Insights: Sound, a brand experience superglue
At the Transform Awards MENA 2018, the best in rebranding and brand development was celebrated. Massive music is one of this year's sponsors
There is something exciting going on in the world of sonic branding. A second wave, a renaissance of sorts. Brands around the world are slowly waking up to the notion that a considered approach to music and sound is now a must, rather than a nice-to-have. Why? Because sound is a much overlooked superglue that binds together brand experience.
In this fractured and crowded media landscape, brands are increasingly remembered by customers as a selection of memories, stories and experiences. It's the ecosystem around your brand, the sum of its parts, that stays with customers and helps drive purchase intent.
How can music and sound help with this?
If you’re interacting with a product, engaging with a customer service representative, viewing branded content, attending an event or browsing a retail environment, you will most likely be privy to various brand consistencies. Visual identity, font, tone of voice, photography, iconography are but a few. These will have been carefully deployed to ensure your overall brand experience remains cohesive.

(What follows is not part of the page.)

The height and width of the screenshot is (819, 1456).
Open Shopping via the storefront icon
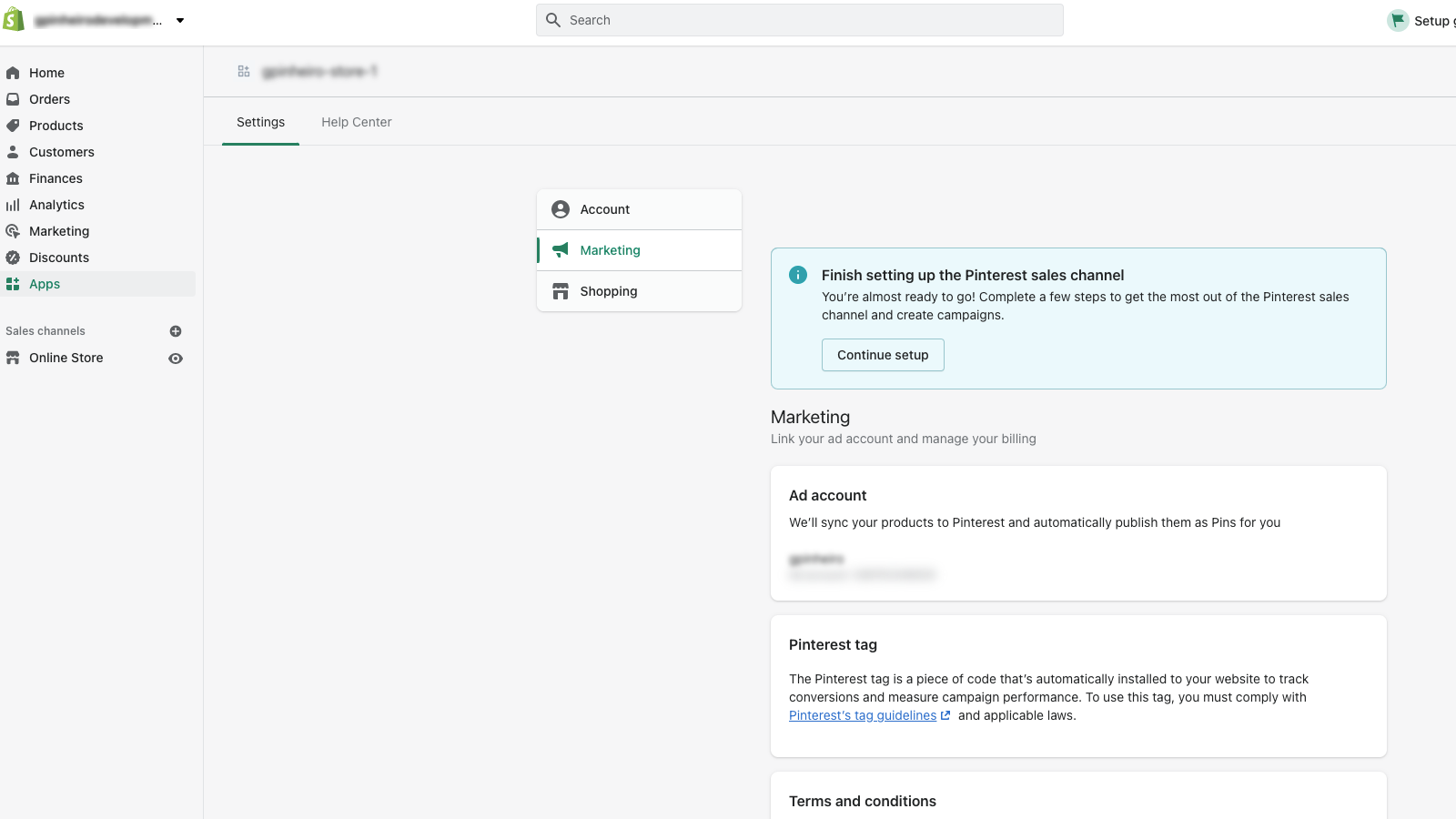[x=560, y=290]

Not so with music and sound. In fact, in most cases the opposite is true.
Although the above are examples where music and sound could be united, more often than not we see music of wildly inconsistent styles and quality, alongside a total lack of ownable assets. Much of this music does nothing to support the narrative, experience or type of content it is placed with.
Combine this with the current trend of brands insourcing an ever-expanding roster of specialist agency partners, all with their own subjective music opinions, and the danger of an almost schizophrenic brand sound is more rife now than ever. This is why we see more and more clients approach us looking for an umbrella, top-down approach to music and sound.
A modern sonic branding process looks at the brand experience as a holistic whole through the lenses of music and sound. Opportunities and inconsistencies are identified and an overarching big idea informs the creative production of assets and music guidelines. Finally, a skilled partner implements the rollout, ensuring the creation of a consistent sonic thread that flexes, adapts and binds the disparate parts of the brand experience together.
There is a lot more to sonic branding than a sonic logo and corporate brand theme. With the advent of technological advances like voice and screen-free user interfaces, 5G and the Internet of Things, there will be an even greater need for brands to provide their customers with a fully holistic sound experience.
It is, therefore, those investing in sonic branding’s superglue-like powers that will ultimately profit from their customers experiencing a more deeply connected brand.